Früher hatte sie die Nachmittage und Abende bei ihr im Geschäft verbracht. Abwechselnd bei ihr und den anderen an der Kreuzung. Beim Bäcker mit den schlechten Augen, den Zwillingen des Dönerladenbesitzers, der Trafikantin mit dem neurotischen Dobermann. Sie war wieder das Mädchen gewesen, das draußen vor dem Haus ihrer Freundinnen gewartet hatte, bis man sie hereingebeten hatte. Und dann nicht mehr gehen wollte.

Sie war schon als Kind unter dem Tisch gesessen, geduldig, unauffällig, leise und hatte die Fäden eingesammelt, die ihre Mutter beim Nähen verloren hatte. Alles aufgerollt, wenn sie die Arbeit erledigt hatte. Sie ins Bett gebracht. Die leeren Flaschen weggeräumt, die ihrer Mutter am nächsten Morgen von ihrer Einsamkeit erzählt hätten. Nur selten hatte sie es gewagt, von ihrer Seite zu weichen. Mit den Kindern im Hof zu spielen. Sie allein in der Wohnung zu lassen. Dann hatte sie die Mutter am Fenster stehen sehen, wenn sie nach oben geblickt hatte. Erst als die Mutter ins Krankenhaus gekommen war und klar war, sie würde nie wieder am Fenster stehen können, zu ihr nach unten sehen, ihr winken und auf sie warten, hatte sie die Wohnung weggegeben. Sie war in die Nebengasse der Kreuzung gezogen. Und in das Blumengeschäft, die Trafik, den Dönerladen. Das Knopfgeschäft, vor dem sich nun die Schüler zum Rauchen trafen.
Sie hatte ausgeholfen, wenn man sie darum gebeten hatte. Und auch, wenn man sie nicht darum gebeten hatte.
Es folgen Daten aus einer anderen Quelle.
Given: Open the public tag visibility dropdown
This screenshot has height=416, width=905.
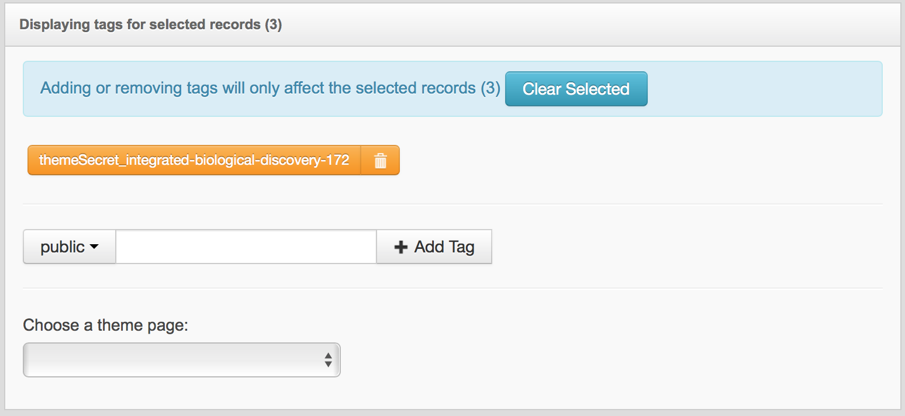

Einzimmerwohnung. Doch nun wollte sie allein leben. Ihre Trauer war eine Einzimmerwohnung. Sie hatte es sich gut eingerichtet in ihr. Nichts darin erinnerte mehr an ihre Mutter, nichts an die Blumenverkäuferin, die Trafikantin, die Zwillinge des Dönerladenbesitzers, nichts an ihn.
Nur der Regen und die Scheinwerfer der Autos brachten alles zurück. Das Knarren der Kupplung, das Ticken des Blinkers, das Auto, das gegen die Einbahn fuhr. Sein Lachen, ihr Schrei, der Knall. Sitzen zwei Tauben auf dem Dach, fliegt eine fort.

Manchmal, wenn sie am Heimweg etwas beobachtete, das ihr nicht aus dem Kopf ging, wenn sie an das rote Boot in der Bucht in Italien denken musste, wenn ihr eine Zeile aus einem alten Song einfiel, dann drehte sie sich abends im Bett noch zu seiner Seite, um es ihm zu erzählen.

Es war dunkel geworden. Das Licht im Inneren des Blumengeschäfts war erloschen. Die Blumen auf den Regalen hinter ihr waren nach Lebensabschnitten geordnet. Nelken, Rosen, Chrysanthemen.

Sie machte sich auf den Weg in die Nebengasse der Kreuzung. Sie betrachtete die Fassaden der Wohnblöcke, die einen neuen Anstrich vertragen könnten. Sie überraschte ein Liebespaar in einem Hauseingang, das sich eilig voneinander löste. Sie beobachtete einen Mann, der den Müll zu den Tonnen brachte. Wie er den Kragen seiner Jacke hochzog, um sich gegen den Regen zu schützen. Wie der schwere Sack seine rechte Körperhälfte nach unten zog. Wie er unter dem Gewicht schwankte.

Sie ließ sich Zeit. Sie ging langsamer, seit niemand mehr auf sie wartete.

Blaues Licht. Sie schloss die Haustür auf. Sie ging am Lift vorbei und nahm die Treppe. Das Wasser tropfte aus ihren Haaren auf den Steinboden. Sie öffnete die Wohnungstür. Sie ließ sie ins Schloss fallen. Sie sperrte nicht ab.

Sie ging ins Badezimmer. Sie zog ihre Jeans aus. Sie war nass und dunkelblau. Sie dachte an seine Hose und daran, wie sein Blut den blauen Stoff lila gefärbt hatte. Sie dachte an das blaue Licht des Einsatzwagens auf seinem fahlen Gesicht. Sie dachte daran, wie sein Herz zu schlagen aufgehört hatte. Sie schloss die Augen.